▸ OBJECTIVE
Format the lines of the entries below as a numbered list, skipping any blank lines. Apply this to every entry.

▸ Data items
— Start —
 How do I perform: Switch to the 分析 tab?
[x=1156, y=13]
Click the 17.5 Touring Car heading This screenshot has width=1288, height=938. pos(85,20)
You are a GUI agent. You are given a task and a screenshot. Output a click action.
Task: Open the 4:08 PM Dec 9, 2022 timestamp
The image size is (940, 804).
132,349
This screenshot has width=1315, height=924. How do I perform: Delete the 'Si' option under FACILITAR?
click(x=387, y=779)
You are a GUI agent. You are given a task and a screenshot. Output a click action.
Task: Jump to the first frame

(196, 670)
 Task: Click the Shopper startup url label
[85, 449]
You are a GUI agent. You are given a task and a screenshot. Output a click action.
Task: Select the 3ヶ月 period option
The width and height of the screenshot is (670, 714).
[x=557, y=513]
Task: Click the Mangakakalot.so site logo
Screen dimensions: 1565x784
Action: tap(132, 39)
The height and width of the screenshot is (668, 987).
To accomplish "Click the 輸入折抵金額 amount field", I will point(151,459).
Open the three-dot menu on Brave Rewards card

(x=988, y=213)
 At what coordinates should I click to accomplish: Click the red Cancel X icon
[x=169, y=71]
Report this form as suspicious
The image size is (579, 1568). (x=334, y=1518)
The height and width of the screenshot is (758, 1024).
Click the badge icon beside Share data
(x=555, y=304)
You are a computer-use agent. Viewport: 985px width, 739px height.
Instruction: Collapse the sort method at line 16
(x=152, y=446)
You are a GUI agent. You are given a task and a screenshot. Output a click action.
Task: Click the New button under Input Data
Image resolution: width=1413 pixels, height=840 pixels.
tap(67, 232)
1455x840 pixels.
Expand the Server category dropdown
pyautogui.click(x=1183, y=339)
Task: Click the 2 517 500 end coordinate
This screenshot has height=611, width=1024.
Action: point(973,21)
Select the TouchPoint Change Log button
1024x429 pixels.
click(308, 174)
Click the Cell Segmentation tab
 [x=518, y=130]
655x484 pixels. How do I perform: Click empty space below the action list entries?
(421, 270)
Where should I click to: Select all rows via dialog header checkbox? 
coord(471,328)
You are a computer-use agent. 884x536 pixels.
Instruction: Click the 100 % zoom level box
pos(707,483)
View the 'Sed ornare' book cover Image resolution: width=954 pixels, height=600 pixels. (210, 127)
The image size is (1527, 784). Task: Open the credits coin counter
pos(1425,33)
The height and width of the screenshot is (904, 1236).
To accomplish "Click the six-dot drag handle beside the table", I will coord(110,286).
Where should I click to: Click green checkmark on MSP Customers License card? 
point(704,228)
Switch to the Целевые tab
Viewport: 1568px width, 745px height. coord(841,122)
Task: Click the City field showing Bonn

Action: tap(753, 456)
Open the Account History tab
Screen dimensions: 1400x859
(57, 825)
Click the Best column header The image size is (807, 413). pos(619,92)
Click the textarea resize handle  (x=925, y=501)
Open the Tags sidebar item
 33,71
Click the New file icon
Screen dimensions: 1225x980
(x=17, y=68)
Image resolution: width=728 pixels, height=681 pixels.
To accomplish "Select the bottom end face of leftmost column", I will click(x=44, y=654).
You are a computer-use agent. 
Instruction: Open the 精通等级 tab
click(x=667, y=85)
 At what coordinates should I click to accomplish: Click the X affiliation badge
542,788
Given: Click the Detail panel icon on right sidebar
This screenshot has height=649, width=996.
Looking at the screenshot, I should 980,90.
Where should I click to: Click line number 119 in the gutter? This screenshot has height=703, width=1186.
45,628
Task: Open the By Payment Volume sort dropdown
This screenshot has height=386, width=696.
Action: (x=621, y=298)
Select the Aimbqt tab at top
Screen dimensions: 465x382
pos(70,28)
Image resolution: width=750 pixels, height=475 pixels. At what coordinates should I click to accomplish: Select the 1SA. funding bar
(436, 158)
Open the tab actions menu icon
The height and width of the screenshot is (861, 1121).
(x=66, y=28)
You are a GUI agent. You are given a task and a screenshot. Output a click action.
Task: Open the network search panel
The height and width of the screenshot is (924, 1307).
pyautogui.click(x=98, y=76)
— End —
▸ RESPONSE TO THIS TASK
1.  How do I perform: Switch to the 分析 tab?
2. [x=1156, y=13]
3. Click the 17.5 Touring Car heading This screenshot has width=1288, height=938. pos(85,20)
4. You are a GUI agent. You are given a task and a screenshot. Output a click action.
5. Task: Open the 4:08 PM Dec 9, 2022 timestamp
6. The image size is (940, 804).
7. 132,349
8. This screenshot has width=1315, height=924. How do I perform: Delete the 'Si' option under FACILITAR?
9. click(x=387, y=779)
10. You are a GUI agent. You are given a task and a screenshot. Output a click action.
11. Task: Jump to the first frame
12. (196, 670)
13.  Task: Click the Shopper startup url label
14. [85, 449]
15. You are a GUI agent. You are given a task and a screenshot. Output a click action.
16. Task: Select the 3ヶ月 period option
17. The width and height of the screenshot is (670, 714).
18. [x=557, y=513]
19. Task: Click the Mangakakalot.so site logo
20. Screen dimensions: 1565x784
21. Action: tap(132, 39)
22. The height and width of the screenshot is (668, 987).
23. To accomplish "Click the 輸入折抵金額 amount field", I will point(151,459).
24. Open the three-dot menu on Brave Rewards card
25. (x=988, y=213)
26.  At what coordinates should I click to accomplish: Click the red Cancel X icon
27. [x=169, y=71]
28. Report this form as suspicious
29. The image size is (579, 1568). (x=334, y=1518)
30. The height and width of the screenshot is (758, 1024).
31. Click the badge icon beside Share data
32. (x=555, y=304)
33. You are a computer-use agent. Viewport: 985px width, 739px height.
34. Instruction: Collapse the sort method at line 16
35. (x=152, y=446)
36. You are a GUI agent. You are given a task and a screenshot. Output a click action.
37. Task: Click the New button under Input Data
38. Image resolution: width=1413 pixels, height=840 pixels.
39. tap(67, 232)
40. 1455x840 pixels.
41. Expand the Server category dropdown
42. pyautogui.click(x=1183, y=339)
43. Task: Click the 2 517 500 end coordinate
44. This screenshot has height=611, width=1024.
45. Action: point(973,21)
46. Select the TouchPoint Change Log button
47. 1024x429 pixels.
48. click(308, 174)
49. Click the Cell Segmentation tab
50.  [x=518, y=130]
51. 655x484 pixels. How do I perform: Click empty space below the action list entries?
52. (421, 270)
53. Where should I click to: Select all rows via dialog header checkbox? 
54. coord(471,328)
55. You are a computer-use agent. 884x536 pixels.
56. Instruction: Click the 100 % zoom level box
57. pos(707,483)
58. View the 'Sed ornare' book cover Image resolution: width=954 pixels, height=600 pixels. (210, 127)
59. The image size is (1527, 784). Task: Open the credits coin counter
60. pos(1425,33)
61. The height and width of the screenshot is (904, 1236).
62. To accomplish "Click the six-dot drag handle beside the table", I will coord(110,286).
63. Where should I click to: Click green checkmark on MSP Customers License card? 
64. point(704,228)
65. Switch to the Целевые tab
66. Viewport: 1568px width, 745px height. coord(841,122)
67. Task: Click the City field showing Bonn
68. Action: tap(753, 456)
69. Open the Account History tab
70. Screen dimensions: 1400x859
71. (57, 825)
72. Click the Best column header The image size is (807, 413). pos(619,92)
73. Click the textarea resize handle  (x=925, y=501)
74. Open the Tags sidebar item
75.  33,71
76. Click the New file icon
77. Screen dimensions: 1225x980
78. (x=17, y=68)
79. Image resolution: width=728 pixels, height=681 pixels.
80. To accomplish "Select the bottom end face of leftmost column", I will click(x=44, y=654).
81. You are a computer-use agent. 
82. Instruction: Open the 精通等级 tab
83. click(x=667, y=85)
84.  At what coordinates should I click to accomplish: Click the X affiliation badge
85. 542,788
86. Given: Click the Detail panel icon on right sidebar
87. This screenshot has height=649, width=996.
88. Looking at the screenshot, I should 980,90.
89. Where should I click to: Click line number 119 in the gutter? This screenshot has height=703, width=1186.
90. 45,628
91. Task: Open the By Payment Volume sort dropdown
92. This screenshot has height=386, width=696.
93. Action: (x=621, y=298)
94. Select the Aimbqt tab at top
95. Screen dimensions: 465x382
96. pos(70,28)
97. Image resolution: width=750 pixels, height=475 pixels. At what coordinates should I click to accomplish: Select the 1SA. funding bar
98. (436, 158)
99. Open the tab actions menu icon
100. The height and width of the screenshot is (861, 1121).
101. (x=66, y=28)
102. You are a GUI agent. You are given a task and a screenshot. Output a click action.
103. Task: Open the network search panel
104. The height and width of the screenshot is (924, 1307).
105. pyautogui.click(x=98, y=76)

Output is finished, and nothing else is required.